MATERIAL FOR THIS TASK >>
══════

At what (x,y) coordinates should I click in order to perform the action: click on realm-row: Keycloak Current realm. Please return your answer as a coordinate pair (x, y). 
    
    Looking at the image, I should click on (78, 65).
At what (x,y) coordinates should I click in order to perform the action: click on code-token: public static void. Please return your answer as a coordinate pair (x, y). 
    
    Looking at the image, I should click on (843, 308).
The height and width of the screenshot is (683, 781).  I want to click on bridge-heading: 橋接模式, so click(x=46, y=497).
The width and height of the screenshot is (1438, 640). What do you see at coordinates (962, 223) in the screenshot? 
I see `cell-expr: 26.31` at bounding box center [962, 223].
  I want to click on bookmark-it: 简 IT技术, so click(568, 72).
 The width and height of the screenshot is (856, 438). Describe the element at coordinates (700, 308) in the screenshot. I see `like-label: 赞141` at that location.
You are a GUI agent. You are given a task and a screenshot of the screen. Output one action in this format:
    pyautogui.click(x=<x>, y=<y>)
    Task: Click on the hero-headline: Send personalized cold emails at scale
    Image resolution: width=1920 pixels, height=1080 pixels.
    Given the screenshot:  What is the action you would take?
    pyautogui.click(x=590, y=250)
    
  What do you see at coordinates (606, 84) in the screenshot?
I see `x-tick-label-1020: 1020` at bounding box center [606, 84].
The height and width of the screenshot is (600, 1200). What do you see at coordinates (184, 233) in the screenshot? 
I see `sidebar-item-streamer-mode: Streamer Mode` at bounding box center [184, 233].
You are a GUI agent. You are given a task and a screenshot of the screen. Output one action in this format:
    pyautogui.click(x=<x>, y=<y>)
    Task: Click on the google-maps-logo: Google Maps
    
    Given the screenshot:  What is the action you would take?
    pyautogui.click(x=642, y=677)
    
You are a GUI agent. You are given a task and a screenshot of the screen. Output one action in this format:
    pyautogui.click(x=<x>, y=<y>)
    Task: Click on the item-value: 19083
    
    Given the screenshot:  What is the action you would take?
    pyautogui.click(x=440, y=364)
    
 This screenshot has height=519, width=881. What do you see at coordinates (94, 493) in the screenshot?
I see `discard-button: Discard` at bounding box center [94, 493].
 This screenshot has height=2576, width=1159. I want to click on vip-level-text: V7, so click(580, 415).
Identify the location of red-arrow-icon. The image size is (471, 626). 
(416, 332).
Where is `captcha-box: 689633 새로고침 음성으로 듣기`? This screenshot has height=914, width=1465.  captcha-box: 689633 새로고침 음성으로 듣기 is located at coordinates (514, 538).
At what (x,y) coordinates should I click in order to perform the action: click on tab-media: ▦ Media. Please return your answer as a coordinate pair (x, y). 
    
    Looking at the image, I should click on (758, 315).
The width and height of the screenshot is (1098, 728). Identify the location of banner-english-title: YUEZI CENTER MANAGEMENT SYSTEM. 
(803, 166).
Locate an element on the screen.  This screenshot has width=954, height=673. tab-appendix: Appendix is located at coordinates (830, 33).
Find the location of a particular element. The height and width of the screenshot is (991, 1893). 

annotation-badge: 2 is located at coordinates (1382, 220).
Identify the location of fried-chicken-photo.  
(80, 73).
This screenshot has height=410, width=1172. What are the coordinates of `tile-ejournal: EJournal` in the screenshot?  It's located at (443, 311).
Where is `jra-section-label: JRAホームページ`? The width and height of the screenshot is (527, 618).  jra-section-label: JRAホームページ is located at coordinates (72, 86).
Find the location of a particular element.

══════

ASSIGNMENT >> Write out all the items again, substituting "screen assistant" for every "GUI agent" and keeping everything else the same.

EXPECTED ANSWER >>
At what (x,y) coordinates should I click in order to perform the action: click on realm-row: Keycloak Current realm. Please return your answer as a coordinate pair (x, y). 
    
    Looking at the image, I should click on (78, 65).
At what (x,y) coordinates should I click in order to perform the action: click on code-token: public static void. Please return your answer as a coordinate pair (x, y). 
    
    Looking at the image, I should click on (843, 308).
The height and width of the screenshot is (683, 781).  I want to click on bridge-heading: 橋接模式, so click(x=46, y=497).
The width and height of the screenshot is (1438, 640). What do you see at coordinates (962, 223) in the screenshot? 
I see `cell-expr: 26.31` at bounding box center [962, 223].
  I want to click on bookmark-it: 简 IT技术, so click(568, 72).
 The width and height of the screenshot is (856, 438). Describe the element at coordinates (700, 308) in the screenshot. I see `like-label: 赞141` at that location.
You are a screen assistant. You are given a task and a screenshot of the screen. Output one action in this format:
    pyautogui.click(x=<x>, y=<y>)
    Task: Click on the hero-headline: Send personalized cold emails at scale
    Image resolution: width=1920 pixels, height=1080 pixels.
    Given the screenshot:  What is the action you would take?
    pyautogui.click(x=590, y=250)
    
  What do you see at coordinates (606, 84) in the screenshot?
I see `x-tick-label-1020: 1020` at bounding box center [606, 84].
The height and width of the screenshot is (600, 1200). What do you see at coordinates (184, 233) in the screenshot? 
I see `sidebar-item-streamer-mode: Streamer Mode` at bounding box center [184, 233].
You are a screen assistant. You are given a task and a screenshot of the screen. Output one action in this format:
    pyautogui.click(x=<x>, y=<y>)
    Task: Click on the google-maps-logo: Google Maps
    
    Given the screenshot:  What is the action you would take?
    pyautogui.click(x=642, y=677)
    
You are a screen assistant. You are given a task and a screenshot of the screen. Output one action in this format:
    pyautogui.click(x=<x>, y=<y>)
    Task: Click on the item-value: 19083
    
    Given the screenshot:  What is the action you would take?
    pyautogui.click(x=440, y=364)
    
 This screenshot has height=519, width=881. What do you see at coordinates (94, 493) in the screenshot?
I see `discard-button: Discard` at bounding box center [94, 493].
 This screenshot has height=2576, width=1159. I want to click on vip-level-text: V7, so click(580, 415).
Identify the location of red-arrow-icon. The image size is (471, 626). 
(416, 332).
Where is `captcha-box: 689633 새로고침 음성으로 듣기`? This screenshot has height=914, width=1465.  captcha-box: 689633 새로고침 음성으로 듣기 is located at coordinates (514, 538).
At what (x,y) coordinates should I click in order to perform the action: click on tab-media: ▦ Media. Please return your answer as a coordinate pair (x, y). 
    
    Looking at the image, I should click on (758, 315).
The width and height of the screenshot is (1098, 728). Identify the location of banner-english-title: YUEZI CENTER MANAGEMENT SYSTEM. 
(803, 166).
Locate an element on the screen.  This screenshot has width=954, height=673. tab-appendix: Appendix is located at coordinates (830, 33).
Find the location of a particular element. The height and width of the screenshot is (991, 1893). 

annotation-badge: 2 is located at coordinates (1382, 220).
Identify the location of fried-chicken-photo.  
(80, 73).
This screenshot has height=410, width=1172. What are the coordinates of `tile-ejournal: EJournal` in the screenshot?  It's located at (443, 311).
Where is `jra-section-label: JRAホームページ`? The width and height of the screenshot is (527, 618).  jra-section-label: JRAホームページ is located at coordinates (72, 86).
Find the location of a particular element.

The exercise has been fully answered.